Parte dos ativos de construção, como estradas, aeroportos e portos podem eventualmente ser repassados para o setor privado, por meio de concessões ou outro arranjo. É difícil estimar a receita que isso poderia gerar, já que são vários modelos possíveis (maior outorga, menor tarifa, maior investimento ou alguma combinação entre eles).

Consolidando o patrimônio financeiro líquido obtido a partir das CEIs com a estimativa do estoque de capital fixo da administração pública apresentado acima, chego em uma estimativa aproximada do patrimônio líquido total (e não somente financeiro) do governo geral. Assumi, para 2015, o mesmo valor real de 2014 do estoque de ativos fixos (ou seja, crescimento real nulo entre 2014 e 2015).

É digno de nota o fato de que a evolução patrimonial do governo geral melhorou entre 2009 e 2013, piorando em 2014/15 – mais ainda melhor do que em 2009. Em 2017, como o estoque de ativos fixos do governo geral deve ter encolhido, em função da forte queda dos investimentos desde 2015, e o patrimônio financeiro líquido deve ter se aproximado de -40%, o patrimônio líquido total deve ter chegado em cerca de -10% do PIB.

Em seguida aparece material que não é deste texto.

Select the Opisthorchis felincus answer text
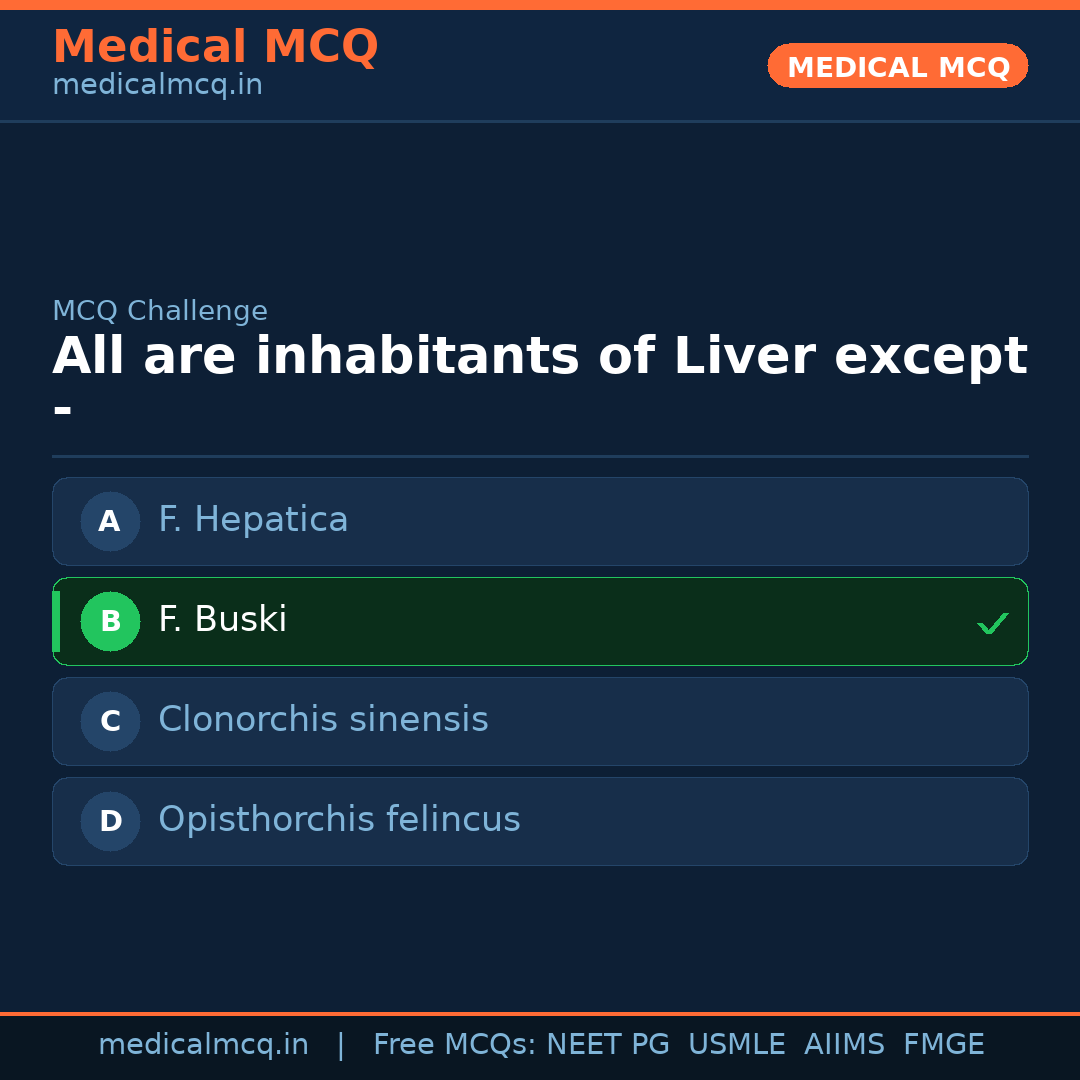This screenshot has width=1080, height=1080. click(339, 820)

Por fim, convém assinalar que a regra de ouro prevista pela Constituição Federal de 1988 em seu artigo 167 foi desenhada justamente para tentar evitar uma piora do patrimônio líquido total do governo geral ao longo do tempo, ao limitar o aumento do endividamento (passivo financeiro) à expansão do ativo total (financeiro e imobilizado). Tem sido comum dizer que a regra serviria para evitar o aumento do endividamento público, o que é errado. No papel, ela apenas tenta evitar que o passivo caminhe em uma velocidade superior àquela do ativo total. Na prática, contudo, o diabo mora nos detalhes e interpretações do que é considerado variação do passivo e o que é a variação do ativo. Ademais, embora o passivo seja mais homogêneo em termos de custo financeiro (o grosso é dívida mobiliária interna e federal, no caso brasileiro), há várias classes de ativos distintos, podendo render mais ou menos receitas para o governo e também com retornos bastante distintos em termos de bem-estar para a sociedade.

As opiniões expressas neste artigo são de responsabilidade exclusiva do autor, não refletindo necessariamente a opinião institucional da FGV. 

[1] Trabalho recente de economistas do BIS, analisando o comportamento dos ativos e passivos de diversos bancos centrais entre 2006 e meados de 2015, aponta que o ativo do BC brasileiro se assemelha mais, ao final desse período, ao de uma autoridade monetária que implementou programas de compras de ativos governamentais (Treasuries holder) do que ao de boa parte dos demais emergentes, os quais acumularam reservas expressivas no período, tornando-se FX holders. A diferença está justamente no fato de que, em boa parte dos demais emergentes, a acumulação de reservas ou foi monetizada ou foi esterilizada por meio de depósitos remunerados/compulsórios e/ou títulos próprios emitidos pelos BCs – títulos estes que não entram na estatística de Dívida Bruta do Governo Geral, já que o conceito internacional de Governo Geral engloba apenas a administração pública (menos no Brasil).